Instructions are written from the point of view of your VPC network, so the "remote peer" is the gateway connecting to Cloud VPN.
Project ID
The GCP-generated Project ID, not the project name supplied by you.

VPN traffic selector

When creating a VPN tunnel, you must tell the tunnel which destination IP address ranges it can allow, and you must create routes to forward packets destined for that IP range to the tunnel.

Traffic selector is an agreement between IKE peers to permit traffic through a tunnel if the traffic matches the specified addresses. With subnets, you must specify which Google Cloud Platform CIDR ranges are valid for a VPN tunnel. These ranges are specified in the Local IP ranges field in the Cloud Platform Console and the --local_traffic_selector field in the gcloud command-line tool. These ranges are configured when the tunnel is created and may not be changed afterwards because they are used during the IKE handshake on connect.

The maximum number of CIDR ranges specified in the traffic selector is 128.

In some VPN configurations, gateways allow traffic to pass through that was not specified in the traffic selector during the IKE handshake. For consistent and predictable VPN behavior, make sure the routes destined for the tunnel match the prefixes specified during tunnel creation.

Traffic selector and auto mode VPC networks

If the network of the VPN gateway is an auto mode VPC network, the CIDR range of the subnet in the same region as the VPN gateway is automatically announced to the peer VPN. If you only want that subnet to use the tunnel, you do not have to manually specify the traffic selector. You do have to specify a route as shown in the steps below.

If you have an auto mode VPC network and wish subnets other than the subnet containing the gateway to use the tunnel, you must specify these ranges and create routes for them. If you use this field, you must even specify the subnet local to the gateway.

If you are using an auto mode VPC network and you don't specify the traffic selector, you get the default behavior, which is that the subnet local to the Cloud VPN gateway is used to create the tunnel.
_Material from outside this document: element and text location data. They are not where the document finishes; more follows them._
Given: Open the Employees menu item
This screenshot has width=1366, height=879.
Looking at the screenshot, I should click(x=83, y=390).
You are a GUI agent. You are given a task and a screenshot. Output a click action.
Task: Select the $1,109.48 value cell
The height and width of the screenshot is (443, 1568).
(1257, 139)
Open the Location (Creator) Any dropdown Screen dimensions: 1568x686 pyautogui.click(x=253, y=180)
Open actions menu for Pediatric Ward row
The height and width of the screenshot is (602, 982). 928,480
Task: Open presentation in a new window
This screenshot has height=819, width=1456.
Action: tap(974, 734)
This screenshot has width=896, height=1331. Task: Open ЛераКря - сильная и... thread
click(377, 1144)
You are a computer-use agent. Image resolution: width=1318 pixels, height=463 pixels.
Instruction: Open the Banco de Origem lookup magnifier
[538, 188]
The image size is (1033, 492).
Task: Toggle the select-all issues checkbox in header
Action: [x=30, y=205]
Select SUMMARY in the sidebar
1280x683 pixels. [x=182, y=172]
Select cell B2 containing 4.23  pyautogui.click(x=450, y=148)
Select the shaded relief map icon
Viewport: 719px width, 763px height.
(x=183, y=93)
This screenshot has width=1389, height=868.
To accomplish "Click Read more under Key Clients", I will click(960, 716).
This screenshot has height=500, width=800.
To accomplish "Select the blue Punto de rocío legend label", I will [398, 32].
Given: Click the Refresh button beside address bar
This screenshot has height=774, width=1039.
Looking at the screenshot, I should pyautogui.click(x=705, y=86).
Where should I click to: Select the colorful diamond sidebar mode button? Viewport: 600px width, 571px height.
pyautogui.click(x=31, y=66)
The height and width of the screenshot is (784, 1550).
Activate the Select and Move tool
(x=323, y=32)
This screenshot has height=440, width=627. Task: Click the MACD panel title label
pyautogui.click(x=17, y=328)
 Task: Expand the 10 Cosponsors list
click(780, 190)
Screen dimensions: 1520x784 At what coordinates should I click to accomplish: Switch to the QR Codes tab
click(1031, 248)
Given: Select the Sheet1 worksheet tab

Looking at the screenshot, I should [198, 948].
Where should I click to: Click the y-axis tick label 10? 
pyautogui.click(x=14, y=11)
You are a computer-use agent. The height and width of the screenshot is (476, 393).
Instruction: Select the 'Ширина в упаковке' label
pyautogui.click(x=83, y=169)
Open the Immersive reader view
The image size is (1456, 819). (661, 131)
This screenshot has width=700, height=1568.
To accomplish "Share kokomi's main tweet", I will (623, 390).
Traffic selector and custom mode VPC networks

If the network of the VPN gateway is a custom mode VPC network, no IP prefix is announced to the peer VPN by default. You must use the traffic selector to specify the IP prefixes for the subnets that will be routed through the tunnel. You must also specify routes for traffic to reach the tunnel.

VPN diagram

This diagram shows a simple VPN connection between your Cloud VPN gateway and your peer VPN gateway.

Diagram

Requirements

The following are required to use VPN.

  • You must have a peer VPN gateway for the other side of the tunnel.
  • The peer VPN gateway must have a static external IP address. You'll need to know the IP address when you configure Cloud VPN. If the peer VPN gateway is behind a firewall, you must configure the firewall to pass ESP and IKE traffic.
  • The CIDR range of the VPC network must not conflict with the CIDR ranges of the networks on the peer side of the VPN.
  • You must supply a shared secret for the VPN. This can either be provided by your existing peer VPN gateway or you can make one up.
  • Cloud VPN supports both IKEv2 (recommended) and IKEv1. Determine what your peer VPN gateway supports.